- **Aim of the exercise**
Leave out all lines before the one containing "Walk-In Shower Installation", and copy that line and all the rest below it exactly.

- **Dataset records**
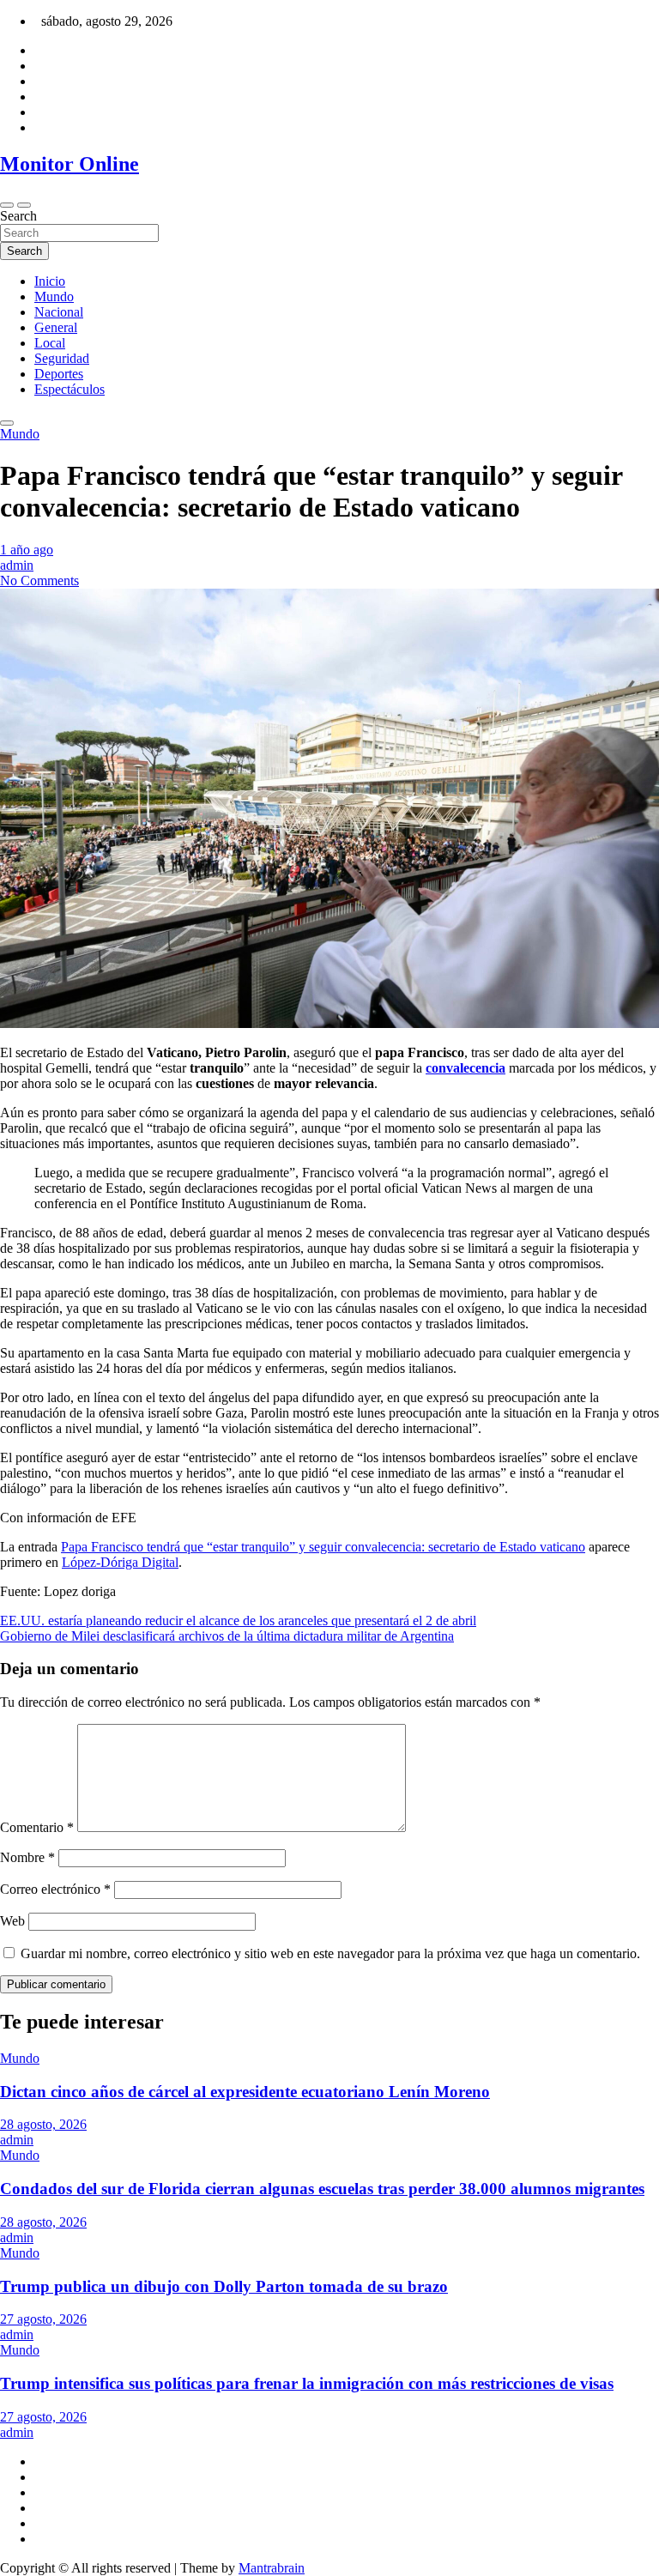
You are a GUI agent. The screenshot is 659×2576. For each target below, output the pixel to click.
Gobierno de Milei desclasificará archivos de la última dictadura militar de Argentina (227, 1636)
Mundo (54, 296)
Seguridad (61, 358)
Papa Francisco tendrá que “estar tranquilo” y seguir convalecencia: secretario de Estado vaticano (323, 1546)
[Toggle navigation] (7, 205)
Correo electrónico (55, 1889)
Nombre (27, 1857)
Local (49, 343)
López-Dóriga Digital (120, 1562)
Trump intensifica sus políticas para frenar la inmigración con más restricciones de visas (307, 2383)
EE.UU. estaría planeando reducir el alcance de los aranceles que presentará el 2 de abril (238, 1620)
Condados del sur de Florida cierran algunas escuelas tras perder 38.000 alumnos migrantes (322, 2189)
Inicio (49, 281)
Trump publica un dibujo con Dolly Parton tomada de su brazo (224, 2286)
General (55, 327)
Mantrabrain (272, 2568)
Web (12, 1921)
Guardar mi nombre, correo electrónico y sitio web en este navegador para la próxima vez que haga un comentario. (330, 1953)
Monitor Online (69, 164)
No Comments (39, 580)
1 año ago (26, 549)
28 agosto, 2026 (43, 2124)
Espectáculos (69, 389)
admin (16, 565)
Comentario (37, 1827)
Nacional (58, 312)
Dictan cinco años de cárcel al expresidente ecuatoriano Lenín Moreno (245, 2092)
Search (18, 216)
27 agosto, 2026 (43, 2319)
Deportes (58, 373)
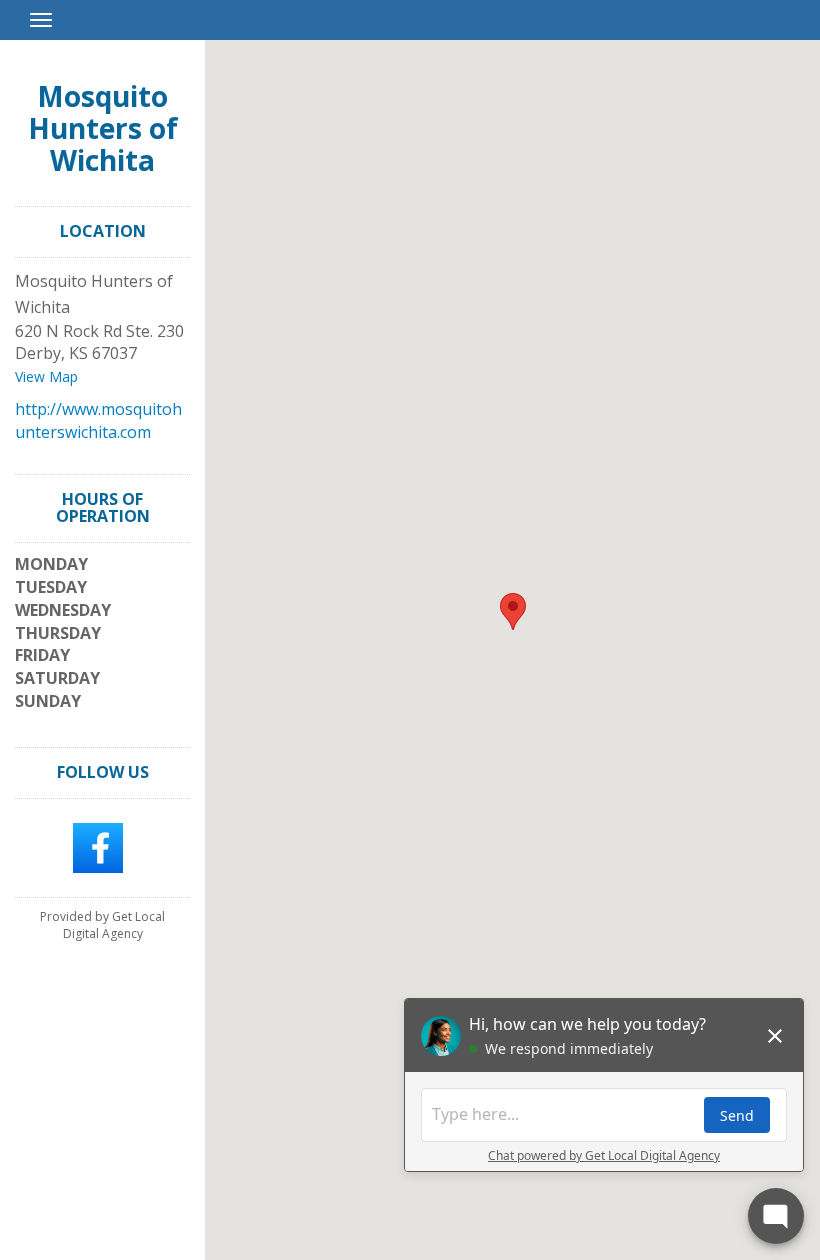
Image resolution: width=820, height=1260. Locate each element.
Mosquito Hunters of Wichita (103, 128)
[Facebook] (98, 846)
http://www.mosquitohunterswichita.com (98, 420)
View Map (46, 376)
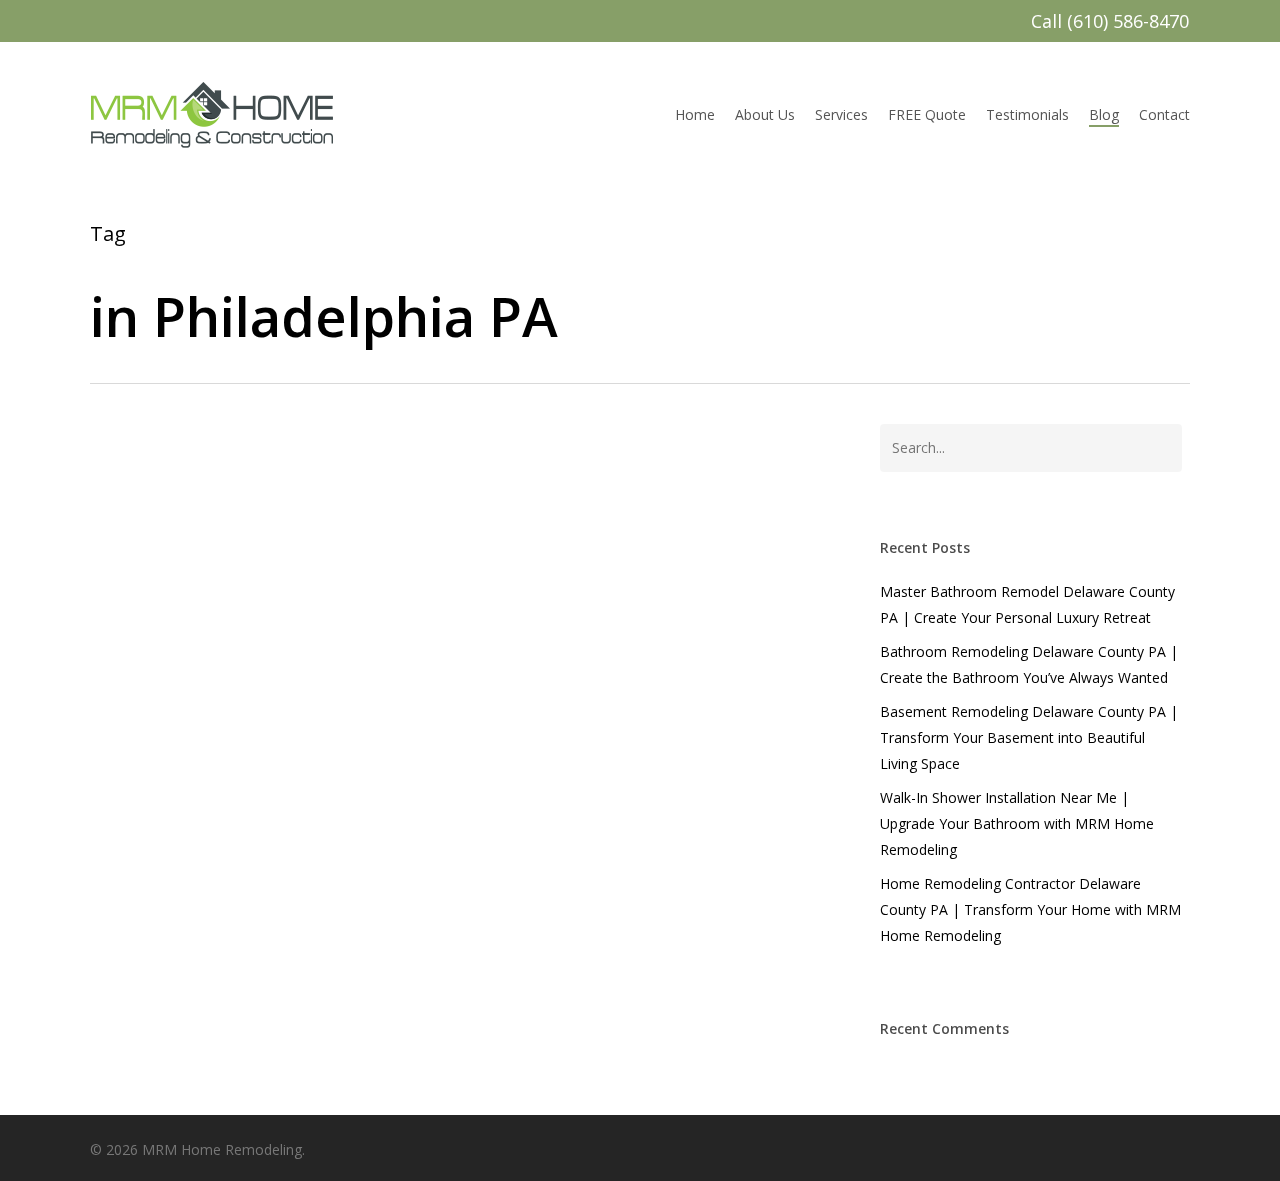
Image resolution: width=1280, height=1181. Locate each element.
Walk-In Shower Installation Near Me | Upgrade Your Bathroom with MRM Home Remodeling (1017, 823)
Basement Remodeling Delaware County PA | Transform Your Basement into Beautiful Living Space (1029, 737)
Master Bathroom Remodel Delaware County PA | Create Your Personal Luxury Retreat (1027, 604)
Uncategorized (171, 985)
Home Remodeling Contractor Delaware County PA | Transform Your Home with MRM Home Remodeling (1030, 909)
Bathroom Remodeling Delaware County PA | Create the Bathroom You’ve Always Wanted (1029, 664)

- **The answer**
Walk-In Shower Installation Near Me | Upgrade Your Bathroom with MRM Home Remodeling (1017, 823)
Basement Remodeling Delaware County PA | Transform Your Basement into Beautiful Living Space (1029, 737)
Master Bathroom Remodel Delaware County PA | Create Your Personal Luxury Retreat (1027, 604)
Uncategorized (171, 985)
Home Remodeling Contractor Delaware County PA | Transform Your Home with MRM Home Remodeling (1030, 909)
Bathroom Remodeling Delaware County PA | Create the Bathroom You’ve Always Wanted (1029, 664)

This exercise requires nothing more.